We also believe, as indicated in paragraph (b) of the amendment, that,


    Xeffective forms of self-regulation",

should be encouraged in the first place. In paragraph (d), we support,


    Xthe desirability of encouraging investment and innovation in the water industry".

I beg to move.

Baroness Miller of Chilthorne Domer: I rise briefly to support the amendment, to which my name and that of my noble friend Lord Livsey are attached. It is very important. I expect that the Minister will again say that it is not necessary to include such provisions in the Bill. In a Bill that is very long on detail, it would be nice if some of the principles underpinning its entire regulatory nature were spelt out and reinforced. We have debated in previous sittings some of our concerns about proportionality and targeting. The amendment would strengthen the already good example that Ofwat has set in quoting the principles of good regulation in the periodic review for 2004.

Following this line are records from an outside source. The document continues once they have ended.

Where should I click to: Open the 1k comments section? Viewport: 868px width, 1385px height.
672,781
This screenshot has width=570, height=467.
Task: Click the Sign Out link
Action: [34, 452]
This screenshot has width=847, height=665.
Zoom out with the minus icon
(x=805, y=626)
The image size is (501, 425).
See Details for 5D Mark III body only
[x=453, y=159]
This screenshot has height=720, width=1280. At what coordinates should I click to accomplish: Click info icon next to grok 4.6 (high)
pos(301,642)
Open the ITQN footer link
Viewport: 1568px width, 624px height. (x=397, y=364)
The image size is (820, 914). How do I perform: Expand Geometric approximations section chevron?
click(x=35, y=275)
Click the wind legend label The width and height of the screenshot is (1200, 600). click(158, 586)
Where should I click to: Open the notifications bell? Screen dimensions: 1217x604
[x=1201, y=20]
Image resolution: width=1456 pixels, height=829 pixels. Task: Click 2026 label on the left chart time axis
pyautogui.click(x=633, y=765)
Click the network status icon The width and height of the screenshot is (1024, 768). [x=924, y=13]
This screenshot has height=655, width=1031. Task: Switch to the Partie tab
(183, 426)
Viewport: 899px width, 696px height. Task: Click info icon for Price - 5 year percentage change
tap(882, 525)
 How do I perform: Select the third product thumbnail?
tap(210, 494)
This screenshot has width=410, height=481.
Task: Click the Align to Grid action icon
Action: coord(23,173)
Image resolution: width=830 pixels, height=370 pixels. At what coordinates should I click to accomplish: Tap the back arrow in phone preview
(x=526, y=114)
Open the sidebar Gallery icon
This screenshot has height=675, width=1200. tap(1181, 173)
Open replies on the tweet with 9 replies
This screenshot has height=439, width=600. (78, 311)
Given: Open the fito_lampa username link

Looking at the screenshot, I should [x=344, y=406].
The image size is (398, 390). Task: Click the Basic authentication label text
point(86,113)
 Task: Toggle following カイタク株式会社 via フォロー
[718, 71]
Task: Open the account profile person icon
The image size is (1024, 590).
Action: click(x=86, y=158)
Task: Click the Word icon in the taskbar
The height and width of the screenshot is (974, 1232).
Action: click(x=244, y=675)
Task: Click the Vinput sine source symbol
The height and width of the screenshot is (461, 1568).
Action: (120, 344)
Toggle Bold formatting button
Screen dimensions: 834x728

Lord Borrie: My first reaction on reading the amendment was that it comes from the "motherhood and apple pie" school of legislative drafting. Extremely worthy principles are set out in it. It made me feel good inside just to read them, especially when I got to the end of the amendment, which states that,


    Xthe opinions of consumers and members of the public",

will be taken into account.

I do not want to make fun of the amendment, because it occurs to me that it has some very worthy principles. Those who drafted it ought to get a prize from the Better Regulation Task Force for doing so. I know that the same amendment features in the Communications Bill that the House is considering. However, I am conscious that although the principles might be very familiar to us as legislators, they are not so well embedded in our constitution and way of life that we can take them for granted. When one reads through them slowly, it seems that they are all pretty obvious. I have emphasised the parts that I think are most obvious. None the less, to have them in the Bill is worth while.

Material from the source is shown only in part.